We begin by reflecting upon the complexity of the field where creativity is sparked by problem solving happens, via a short analysis and comparison of the methodologies of Nicola Tesla and Leonardo da Vinci will open this paper.
The field's significant questions are about the continuum from defining a problem, to triggering a response: from an initial idea in the internal world of the problem-solver to its externalization. Once discovery happens, how, is it captured, modeled, and externalized as a written down, calculated, drawn, or prototyped solution?
The envisioning and modeling explorations of Nicola Tesla and Leonardo da Vinci outwardly look very different. It was with great detail that Leonardo drew his inventions and expressed his ideas. Leonardo's drawing mastery and his notebooks were his lab and his first tries. The unified field between his internal imaginings and his sketchbook were a kind of matrix, a womb for his emerging ideas. On some pages we can almost follow his thoughts through the versions he refined in the drawings. For Tesla, the intense imaginings in his mind were his matrix; there, from an initial notion, he worked out the specific details and even tested them. His collaborators recorded that onceTesla tested an electro-motor that required eight hours of continuous running entirely in his mind. To save time, he ran the experiment at precisely double the speed, accelerating his imagined model and concentrating for four hours. Only when he was convinced about the validity of his imagined models–existing only in his mind–would he externalize and try those ideas with actual prototype materials. Making blueprints and drawings would slow him down and clog the flow of imagining and making. After testing his notions in his mind and confirming them with a working prototype, he probably delegated the technical drawing for patent and production to assistants. Like the pen and paper of Leonardo's notebooks, the tangible materials, coils, and wires in the initial prototype concluded his experiments.
The apparent “miraculousness” of both Leonardo's drawing ability and Tesla's precise imaginings are due in part to their developed mastery, which was, for Leonardo, the art of drawing, and for Tesla, directed visualization. Both men started to develop their skills as children, so that by the time they were teenagers, they were equipped to externalize ideas.
What made them persevere? What was the motivation, the charge, that kept them going?
........
_Activities_
1: From the passage on Tesla and Leonardo, output the text starting with "The field's significant" and going on through "or prototyped solution?".
2: Answer these questions using the passage on Tesla and Leonardo:
(a) How many hours of continuous running did the electro-motor Tesla tested in his mind require?
(b) According to the passage, what were Leonardo's drawing mastery and his notebooks?
(c) What skill does the passage name as Tesla's developed mastery?
3: Write the next part of the passage on Tesla and Leonardo, picking up after its final sentence.
The data below has no connection to the passage on Tesla and Leonardo.

_Recorded data_
........
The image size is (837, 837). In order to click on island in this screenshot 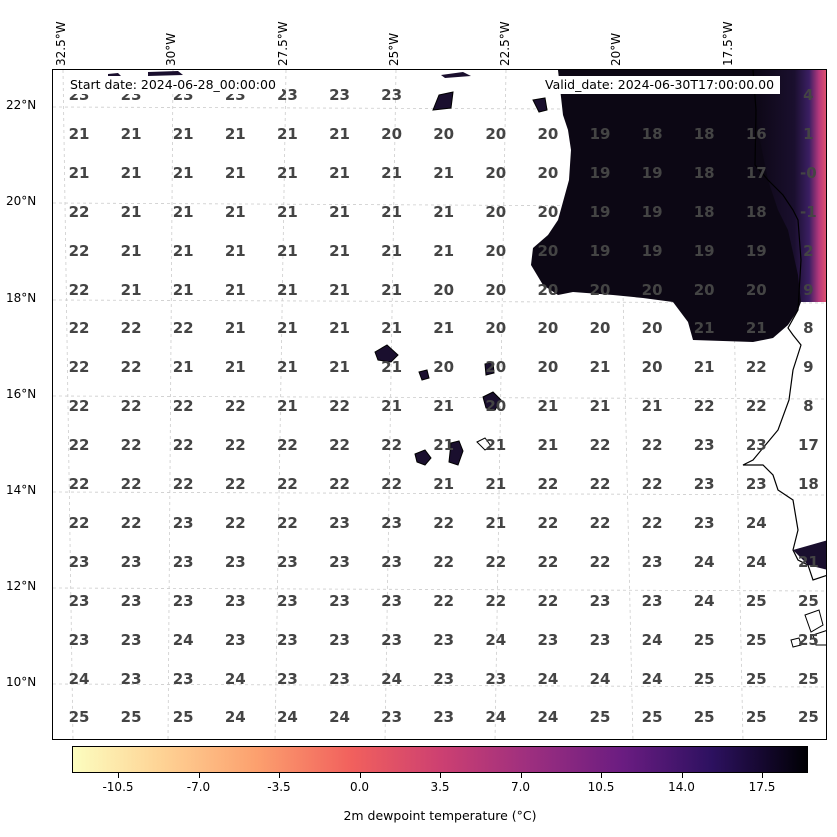, I will do `click(490, 368)`.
........
_Answers to each task_
1:
The field's significant questions are about the continuum from defining a problem, to triggering a response: from an initial idea in the internal world of the problem-solver to its externalization. Once discovery happens, how, is it captured, modeled, and externalized as a written down, calculated, drawn, or prototyped solution?

2:
(a) Eight hours.
(b) His lab and his first tries.
(c) Directed visualization.

3:
The issue of mastery is a pivotal one in understanding the continuum of process from problem-solving impetus to a realized project. The author of this paper has engaged in a number projects over the last thirty years where creativity and problem-solving addressed some urban and societal problems. Over and over again, mastery came up as one of the key issues in forwarding or finding solutions from within communities.
There are never shortages of ideas, associations, and useful memories, but there is always a shortage of mastery. The three quotes below address issues of mastery. Two are from real-world projects carried out in Oakland, California from 1992 to 2004, and the third is from a book about brain science and mastery. They are all examples for possible discussion beyond this paper:
Crisis of perseverance, as articulated by Slobodan Dan Paich and Artship initiative members, was a response to a local need addressing a contemporary problem, particularly among youth, of having no role models or witnessing a success through perseverance. Artists of all types are the embodiment of achievable mastery and the tangible experience of completion, hence the name "Artship," an exciting, ever changing campus surrounding hardcore training programs. (Fulton, 2002)
When Hallie Williams—a founding member of Artship, its long time chair, and a juvenile probation officer in Oakland–and Slobodan Dan Paich worked at Juvenile Hall, it became clear that Slobodan's relative mastery of drawing and other arts helped the youth realize their ideas. The presence of a trained artist was essential. What we also discovered over and over again while we had the ship, was that bringing people to the ship itself accelerated the motivation in acquisition of skills and mastery better than when we went to their familiar environments. It seemed that the stationary ship–too old for transcontinental voyages and therefore stationary–brought people directly to their imaginative self. They were on, to use Stanislavki's term, an as if poetic journey. The connection to imagination seemed to feed their perseverance and attention. (Giunta, 2004)
Levitin, D. J. (2006) writes of mastery in his book, This Is Your Brain On Music, in the chapter titled, “What Makes a Musician?”:
…Ten thousand hours of practice is required to achieve the level of mastery associated with being a word-class expert in anything. In study after study, of composers, basketball players, fiction writers, ice skaters, concert pianists, chess players, master criminals, and what have you, this number comes up again and again. Ten thousand hours is roughly equivalent to three hours a day, or twenty hours a week, of practice over ten years. Of course, this doesn't address why some people don't seem to get anywhere when they practice, and why some people get more out of their practice sessions than others. But no one has yet found a case in which true world-class expertise was accomplished in less time. It seems that it takes the brain this long to assimilate all that it needs to know to achieve true mastery.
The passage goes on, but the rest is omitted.